[Start of Attachment]

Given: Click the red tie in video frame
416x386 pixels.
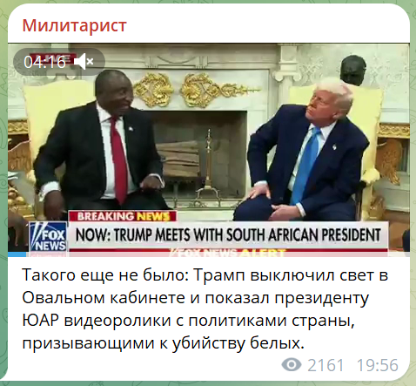Looking at the screenshot, I should [x=119, y=159].
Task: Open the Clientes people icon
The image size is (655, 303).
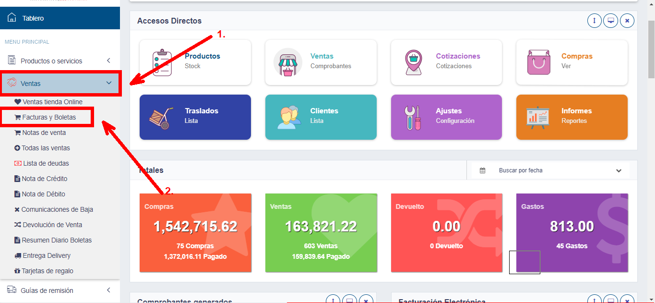Action: (288, 117)
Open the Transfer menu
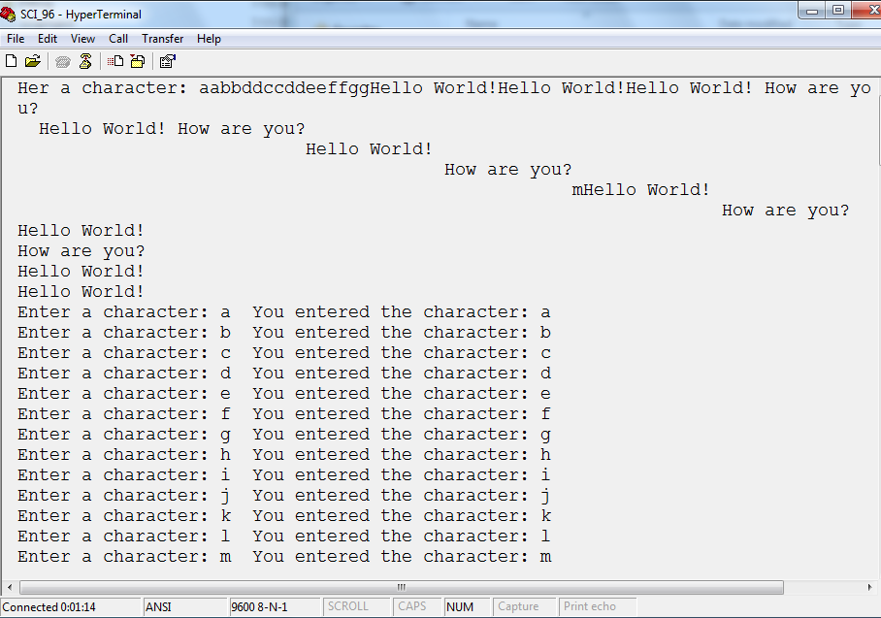 click(x=162, y=39)
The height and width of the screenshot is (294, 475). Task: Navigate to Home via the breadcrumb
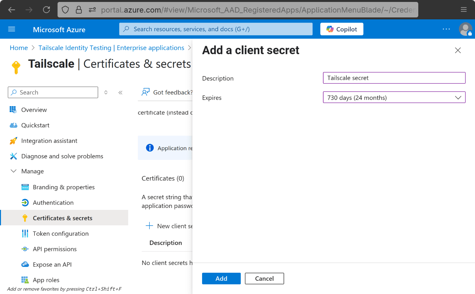tap(19, 47)
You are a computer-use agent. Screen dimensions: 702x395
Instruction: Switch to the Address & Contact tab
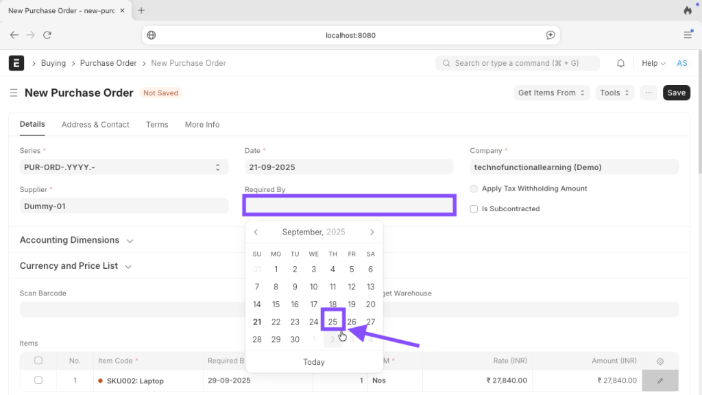95,125
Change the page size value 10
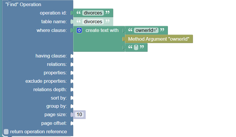The height and width of the screenshot is (137, 236). (79, 115)
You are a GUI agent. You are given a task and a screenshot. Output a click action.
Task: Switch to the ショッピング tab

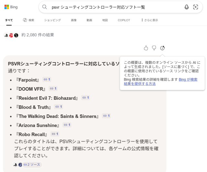pos(52,20)
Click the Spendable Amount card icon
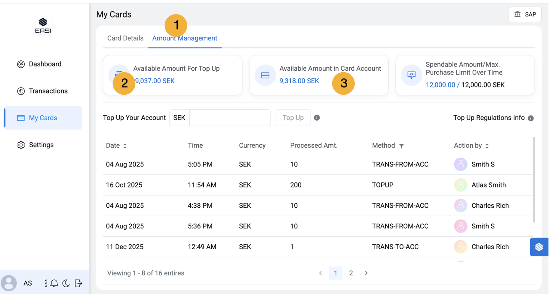The width and height of the screenshot is (550, 294). [412, 75]
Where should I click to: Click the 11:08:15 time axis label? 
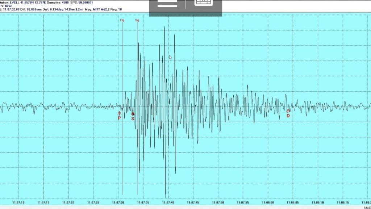pos(343,202)
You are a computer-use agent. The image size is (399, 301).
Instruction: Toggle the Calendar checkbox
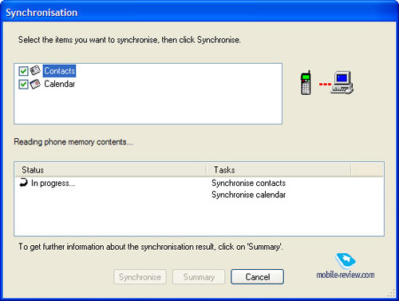(23, 85)
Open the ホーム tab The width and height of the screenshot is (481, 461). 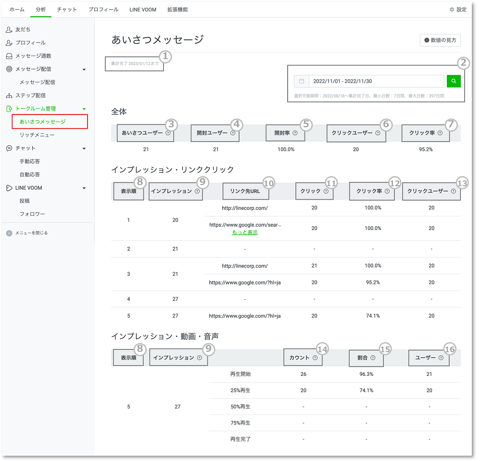pos(17,10)
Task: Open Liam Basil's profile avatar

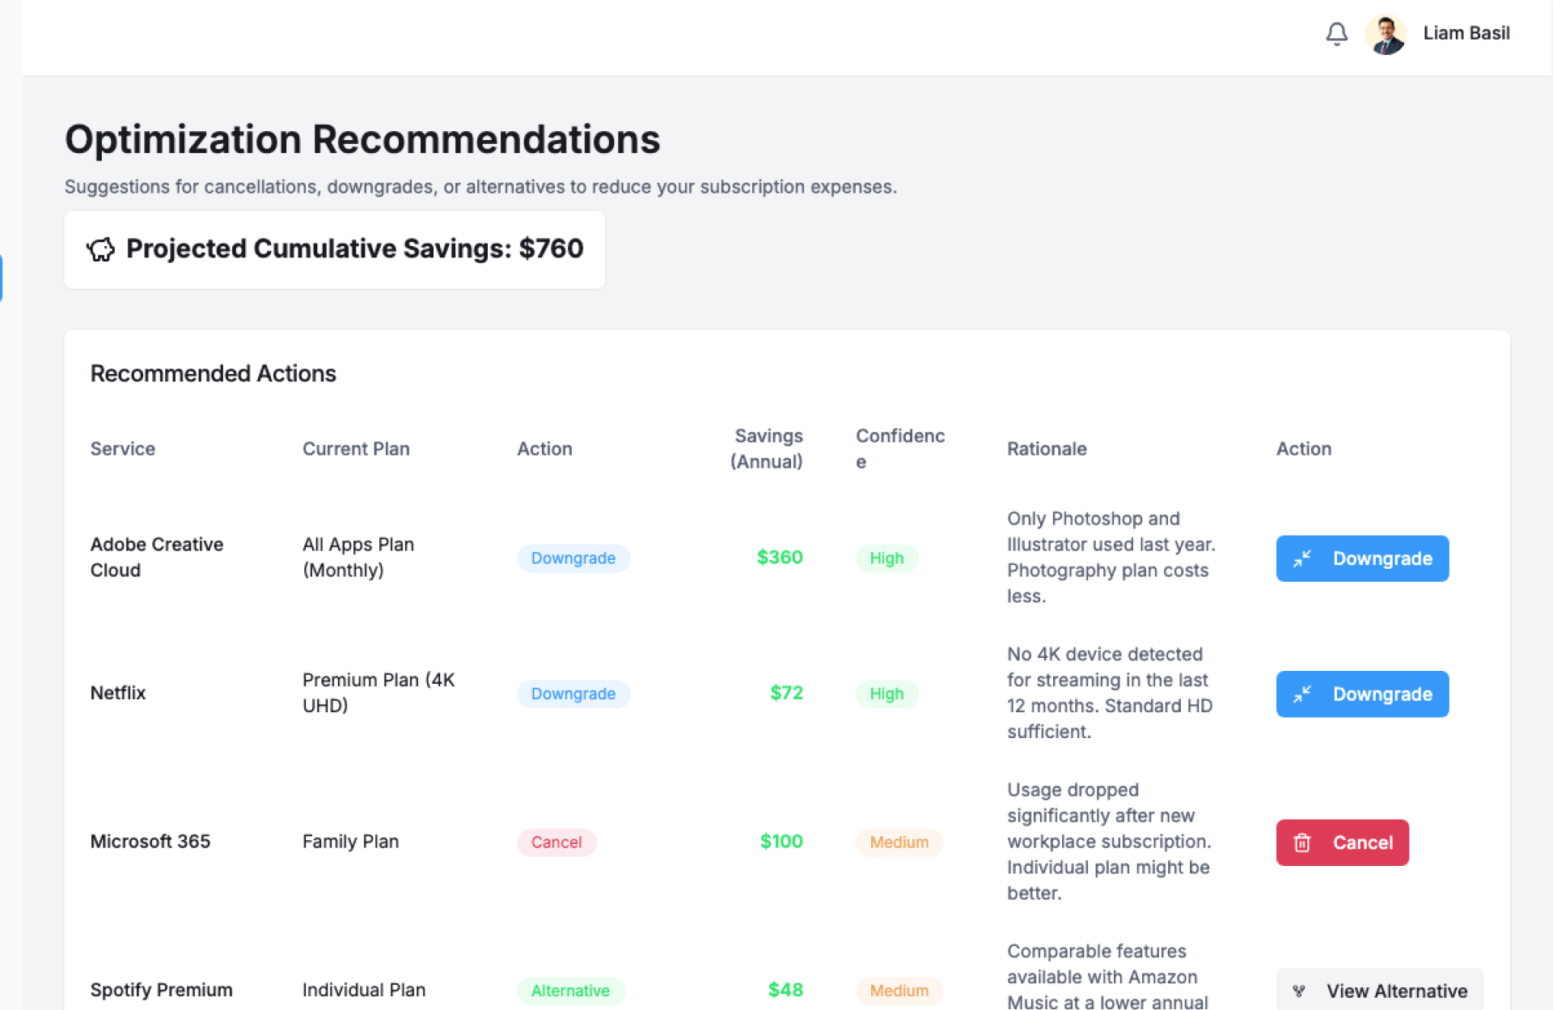Action: tap(1386, 34)
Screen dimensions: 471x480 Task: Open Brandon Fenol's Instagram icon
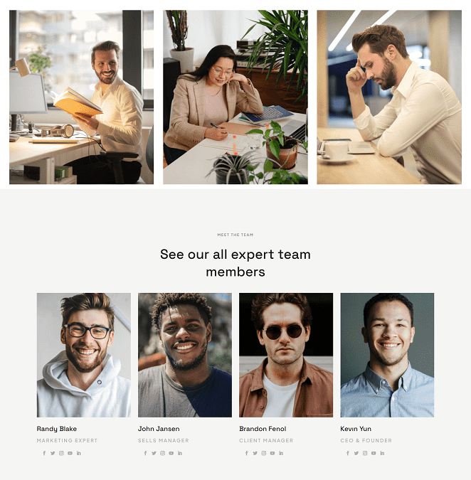click(x=264, y=453)
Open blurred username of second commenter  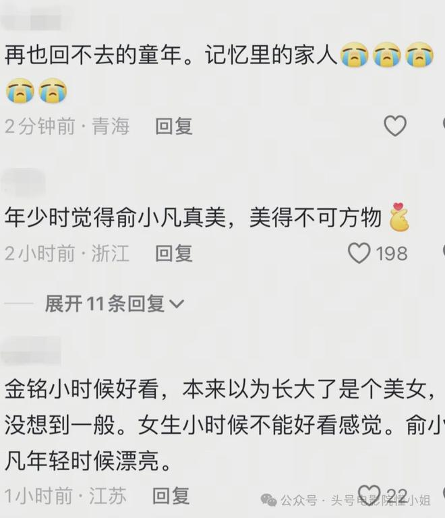click(23, 181)
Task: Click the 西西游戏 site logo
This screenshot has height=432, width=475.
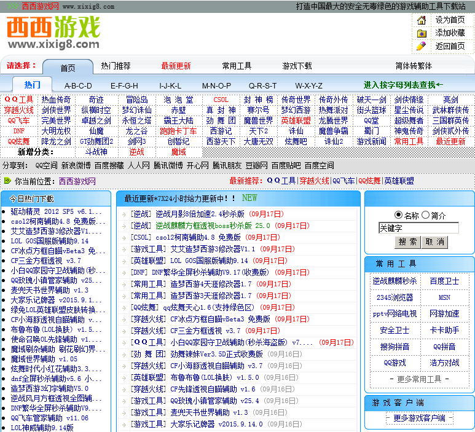Action: point(53,33)
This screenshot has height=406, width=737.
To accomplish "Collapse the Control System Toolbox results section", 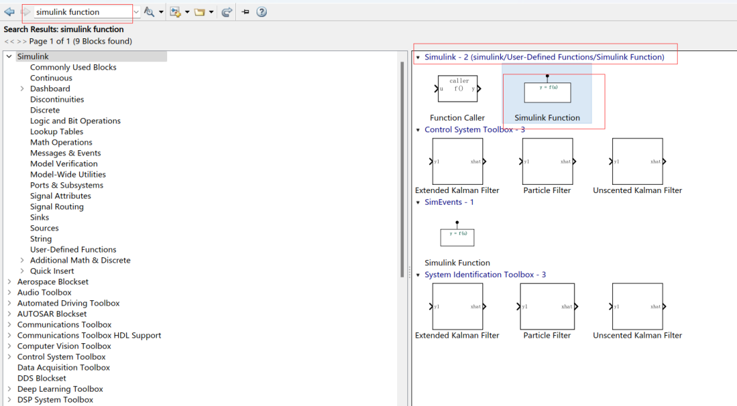I will (x=418, y=129).
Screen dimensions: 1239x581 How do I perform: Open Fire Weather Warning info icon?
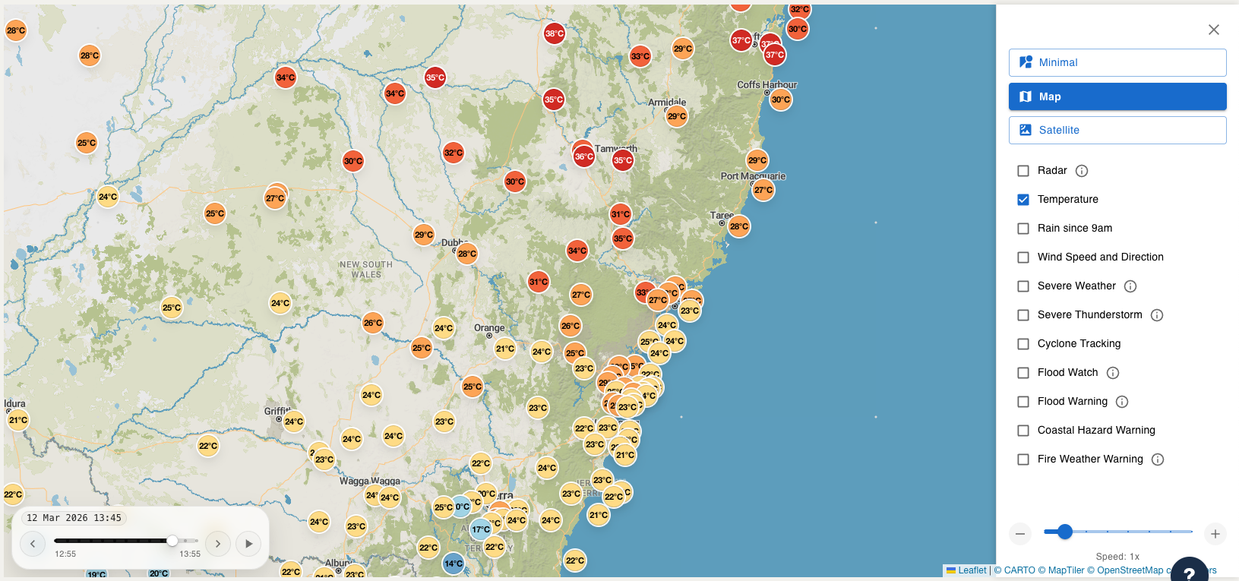click(1157, 459)
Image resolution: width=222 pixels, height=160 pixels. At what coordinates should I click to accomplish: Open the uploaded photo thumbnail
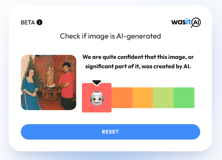[49, 83]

[End of Attachment]

Activity: What lines of the material above hold the string "computer"? Please copy them.

Response to the task:
You are a computer-use agent. Screen dimensions: 702x395
You are a computer-use agent. The image size is (399, 301).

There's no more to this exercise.